Task directions: Extract every item below verbatim, reproducing each line without any change.

(Interface element items)
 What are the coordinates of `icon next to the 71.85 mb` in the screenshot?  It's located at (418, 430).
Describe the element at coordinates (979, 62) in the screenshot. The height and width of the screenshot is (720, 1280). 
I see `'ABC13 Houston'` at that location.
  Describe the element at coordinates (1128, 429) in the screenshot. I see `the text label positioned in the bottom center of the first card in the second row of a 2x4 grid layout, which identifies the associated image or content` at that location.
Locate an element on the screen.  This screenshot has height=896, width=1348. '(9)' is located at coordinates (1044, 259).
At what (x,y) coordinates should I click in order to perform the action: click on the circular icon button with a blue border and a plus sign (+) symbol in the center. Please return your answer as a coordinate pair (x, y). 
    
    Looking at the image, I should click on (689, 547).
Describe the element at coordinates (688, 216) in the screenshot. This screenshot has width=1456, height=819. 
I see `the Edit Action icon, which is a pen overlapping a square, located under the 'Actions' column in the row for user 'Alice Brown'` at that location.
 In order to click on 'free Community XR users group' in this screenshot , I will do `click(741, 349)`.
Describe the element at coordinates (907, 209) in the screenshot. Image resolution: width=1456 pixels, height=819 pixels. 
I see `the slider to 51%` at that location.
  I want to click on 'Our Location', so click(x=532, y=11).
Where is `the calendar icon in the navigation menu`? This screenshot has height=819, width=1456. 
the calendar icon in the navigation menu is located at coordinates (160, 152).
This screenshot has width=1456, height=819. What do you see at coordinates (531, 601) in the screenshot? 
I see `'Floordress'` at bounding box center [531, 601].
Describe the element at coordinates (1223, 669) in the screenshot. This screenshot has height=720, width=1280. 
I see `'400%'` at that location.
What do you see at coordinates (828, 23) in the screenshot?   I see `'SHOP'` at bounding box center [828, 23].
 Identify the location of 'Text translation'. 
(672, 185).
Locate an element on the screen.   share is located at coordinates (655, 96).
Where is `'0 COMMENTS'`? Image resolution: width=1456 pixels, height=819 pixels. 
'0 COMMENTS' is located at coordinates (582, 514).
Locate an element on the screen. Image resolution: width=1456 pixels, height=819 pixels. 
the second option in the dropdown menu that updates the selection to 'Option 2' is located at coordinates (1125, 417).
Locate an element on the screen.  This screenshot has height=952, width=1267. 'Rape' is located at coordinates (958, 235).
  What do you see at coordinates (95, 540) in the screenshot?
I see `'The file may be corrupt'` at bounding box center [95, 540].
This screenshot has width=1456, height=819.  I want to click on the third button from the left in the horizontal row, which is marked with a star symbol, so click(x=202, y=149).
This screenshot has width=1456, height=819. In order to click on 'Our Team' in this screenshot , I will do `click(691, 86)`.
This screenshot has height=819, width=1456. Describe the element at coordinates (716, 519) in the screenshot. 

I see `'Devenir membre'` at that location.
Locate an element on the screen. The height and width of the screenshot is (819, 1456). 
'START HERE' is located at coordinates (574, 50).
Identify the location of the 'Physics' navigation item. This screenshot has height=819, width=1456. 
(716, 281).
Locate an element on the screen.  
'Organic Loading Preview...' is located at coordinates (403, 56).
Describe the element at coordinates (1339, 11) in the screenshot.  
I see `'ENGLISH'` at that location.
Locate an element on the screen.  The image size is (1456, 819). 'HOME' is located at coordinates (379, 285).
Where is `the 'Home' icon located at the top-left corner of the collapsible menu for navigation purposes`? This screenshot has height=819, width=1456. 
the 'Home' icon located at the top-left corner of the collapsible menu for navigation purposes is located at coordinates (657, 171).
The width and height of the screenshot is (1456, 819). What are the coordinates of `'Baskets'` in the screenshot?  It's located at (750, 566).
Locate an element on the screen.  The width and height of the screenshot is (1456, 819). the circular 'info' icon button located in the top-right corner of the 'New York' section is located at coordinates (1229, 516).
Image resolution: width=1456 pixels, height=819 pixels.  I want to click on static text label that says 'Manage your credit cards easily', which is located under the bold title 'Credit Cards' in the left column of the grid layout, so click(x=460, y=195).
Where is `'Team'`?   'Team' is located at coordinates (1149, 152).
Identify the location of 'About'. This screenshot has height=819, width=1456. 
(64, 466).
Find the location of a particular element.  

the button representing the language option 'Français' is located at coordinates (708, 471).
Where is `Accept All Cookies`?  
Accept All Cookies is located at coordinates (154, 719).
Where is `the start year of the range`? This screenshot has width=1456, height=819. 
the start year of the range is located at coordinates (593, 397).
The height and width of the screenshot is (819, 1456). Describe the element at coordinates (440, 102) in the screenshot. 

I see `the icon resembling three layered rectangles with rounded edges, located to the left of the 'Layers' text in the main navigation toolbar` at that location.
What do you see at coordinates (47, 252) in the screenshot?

Result of the task:
 What are the coordinates of `icon next to the 71.85 mb` in the screenshot?  It's located at (418, 430).
Describe the element at coordinates (979, 62) in the screenshot. The height and width of the screenshot is (720, 1280). 
I see `'ABC13 Houston'` at that location.
  Describe the element at coordinates (1128, 429) in the screenshot. I see `the text label positioned in the bottom center of the first card in the second row of a 2x4 grid layout, which identifies the associated image or content` at that location.
Locate an element on the screen.  This screenshot has height=896, width=1348. '(9)' is located at coordinates (1044, 259).
At what (x,y) coordinates should I click in order to perform the action: click on the circular icon button with a blue border and a plus sign (+) symbol in the center. Please return your answer as a coordinate pair (x, y). 
    
    Looking at the image, I should click on (689, 547).
Describe the element at coordinates (688, 216) in the screenshot. This screenshot has width=1456, height=819. 
I see `the Edit Action icon, which is a pen overlapping a square, located under the 'Actions' column in the row for user 'Alice Brown'` at that location.
 In order to click on 'free Community XR users group' in this screenshot , I will do `click(741, 349)`.
Describe the element at coordinates (907, 209) in the screenshot. Image resolution: width=1456 pixels, height=819 pixels. 
I see `the slider to 51%` at that location.
  I want to click on 'Our Location', so click(x=532, y=11).
Where is `the calendar icon in the navigation menu`? This screenshot has height=819, width=1456. 
the calendar icon in the navigation menu is located at coordinates (160, 152).
This screenshot has width=1456, height=819. What do you see at coordinates (531, 601) in the screenshot? 
I see `'Floordress'` at bounding box center [531, 601].
Describe the element at coordinates (1223, 669) in the screenshot. This screenshot has height=720, width=1280. 
I see `'400%'` at that location.
What do you see at coordinates (828, 23) in the screenshot?   I see `'SHOP'` at bounding box center [828, 23].
 Identify the location of 'Text translation'. 
(672, 185).
Locate an element on the screen.   share is located at coordinates (655, 96).
Where is `'0 COMMENTS'`? Image resolution: width=1456 pixels, height=819 pixels. 
'0 COMMENTS' is located at coordinates (582, 514).
Locate an element on the screen. Image resolution: width=1456 pixels, height=819 pixels. 
the second option in the dropdown menu that updates the selection to 'Option 2' is located at coordinates (1125, 417).
Locate an element on the screen.  This screenshot has height=952, width=1267. 'Rape' is located at coordinates (958, 235).
  What do you see at coordinates (95, 540) in the screenshot?
I see `'The file may be corrupt'` at bounding box center [95, 540].
This screenshot has width=1456, height=819.  I want to click on the third button from the left in the horizontal row, which is marked with a star symbol, so click(x=202, y=149).
This screenshot has width=1456, height=819. In order to click on 'Our Team' in this screenshot , I will do `click(691, 86)`.
This screenshot has height=819, width=1456. Describe the element at coordinates (716, 519) in the screenshot. 

I see `'Devenir membre'` at that location.
Locate an element on the screen. The height and width of the screenshot is (819, 1456). 
'START HERE' is located at coordinates (574, 50).
Identify the location of the 'Physics' navigation item. This screenshot has height=819, width=1456. 
(716, 281).
Locate an element on the screen.  
'Organic Loading Preview...' is located at coordinates (403, 56).
Describe the element at coordinates (1339, 11) in the screenshot.  
I see `'ENGLISH'` at that location.
Locate an element on the screen.  The image size is (1456, 819). 'HOME' is located at coordinates (379, 285).
Where is `the 'Home' icon located at the top-left corner of the collapsible menu for navigation purposes`? This screenshot has height=819, width=1456. 
the 'Home' icon located at the top-left corner of the collapsible menu for navigation purposes is located at coordinates (657, 171).
The width and height of the screenshot is (1456, 819). What are the coordinates of `'Baskets'` in the screenshot?  It's located at (750, 566).
Locate an element on the screen.  The width and height of the screenshot is (1456, 819). the circular 'info' icon button located in the top-right corner of the 'New York' section is located at coordinates (1229, 516).
Image resolution: width=1456 pixels, height=819 pixels.  I want to click on static text label that says 'Manage your credit cards easily', which is located under the bold title 'Credit Cards' in the left column of the grid layout, so click(x=460, y=195).
Where is `'Team'`?   'Team' is located at coordinates (1149, 152).
Identify the location of 'About'. This screenshot has height=819, width=1456. 
(64, 466).
Find the location of a particular element.  

the button representing the language option 'Français' is located at coordinates (708, 471).
Where is `Accept All Cookies`?  
Accept All Cookies is located at coordinates (154, 719).
Where is `the start year of the range`? This screenshot has width=1456, height=819. 
the start year of the range is located at coordinates (593, 397).
The height and width of the screenshot is (819, 1456). Describe the element at coordinates (440, 102) in the screenshot. 

I see `the icon resembling three layered rectangles with rounded edges, located to the left of the 'Layers' text in the main navigation toolbar` at that location.
What do you see at coordinates (47, 252) in the screenshot?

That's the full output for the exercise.